The Islamic State has evacuated key checkpoints in the southwest of Kirkuk in Iraq, a local source from the region said on Sunday.

Iraq's Ministry of Defence had revealed on Saturday that it would redeploy its troops to Kirkuk for a campaign to retake the Al-Hawija district from the Islamic State. The Iraqi military will be aided by the Iraqi Federal Police (IFP) in this major operation.

But the source from Kirkuk told Alghad Press that militants were seen hurriedly vacating their strongholds before the imminent assault. "Tens of Islamic State fighters collectively evacuated several checkpoints in Hawija, southwestern Kirkuk, under mysterious circumstances," said the source.

He also added that the militants "withdrew from sprawling regions on borders with Salahuddin province located near to oil fields."

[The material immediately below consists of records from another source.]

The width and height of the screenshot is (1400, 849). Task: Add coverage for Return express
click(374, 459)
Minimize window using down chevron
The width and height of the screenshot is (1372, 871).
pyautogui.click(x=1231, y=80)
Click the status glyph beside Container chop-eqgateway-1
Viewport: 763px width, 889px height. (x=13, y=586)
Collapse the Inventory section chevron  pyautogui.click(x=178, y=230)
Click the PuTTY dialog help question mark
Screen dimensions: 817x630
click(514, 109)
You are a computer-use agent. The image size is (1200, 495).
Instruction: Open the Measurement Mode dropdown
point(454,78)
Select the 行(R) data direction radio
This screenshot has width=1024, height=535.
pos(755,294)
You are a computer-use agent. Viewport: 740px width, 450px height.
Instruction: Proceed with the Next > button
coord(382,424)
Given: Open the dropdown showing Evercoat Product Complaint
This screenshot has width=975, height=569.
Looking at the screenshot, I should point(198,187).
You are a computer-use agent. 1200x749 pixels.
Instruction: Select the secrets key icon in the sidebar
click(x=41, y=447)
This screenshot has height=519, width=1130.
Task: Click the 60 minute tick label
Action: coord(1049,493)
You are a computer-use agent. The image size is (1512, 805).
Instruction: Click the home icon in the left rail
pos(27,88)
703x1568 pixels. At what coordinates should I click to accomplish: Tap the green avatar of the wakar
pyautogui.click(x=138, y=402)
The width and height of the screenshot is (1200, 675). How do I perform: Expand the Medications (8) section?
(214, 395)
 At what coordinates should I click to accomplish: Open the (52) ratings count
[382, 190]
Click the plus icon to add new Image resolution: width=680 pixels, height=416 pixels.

The Iraqi military and the IFP were recently withdrawn from the now liberated town of Tal Afar in the Nineveh Province but arrived in Mosul's Al-Qayyarah district on Saturday ahead of marching towards Al-Hawija. "Most of the troops who participated in the liberation of Tal Afar will participate in the Hawija campaign", said First Lieutenant Fayeq Numan al-Salim speaking to Anadolu Agency. It is also believed that the Hashd al-Shaabi force, a Shia military group, will also lend their arms to the Iraqi military in fighting the Islamic State.

Kurdistan president issues warning

Kurdistan Region President Masoud Barzani said earlier that any attempts to take over Kirkuk will be met with "strong reaction' from Kurdish forces. The Kirkuk province is a subject of dispute over its sovereignty between Kurdistan and the Iraqi government,

"Kirkuk is Kurdish...any force that thinks of taking Kirkuk by force will be faced by the whole people of Kurdistan.

We will defend it by the last one of us," said Barzani as quoted by several Iraqi news websites. "Kirkuk is not only Kurdish, it is for Kurds, Arabs and Christians...we shall make it a model of coexistence."

Kurdish referendum

A referendum has been scheduled on September 25 this year to determine the status of Iraqi Kurdistan as an independent nation.

Barzani's comments came after a senior Shia military leader threatened to consider Kurdistan as the "enemy" if it included Kirkuk as a voting district during the referendum.

The Shia leader is believed to be Qais al-Khazali who is the commander of the Asa'ib Ahl al-Haq. al-Khazali claims that Kurdistan's inclusion of Kirkuk is a "serious matter that needs an official and decisive response."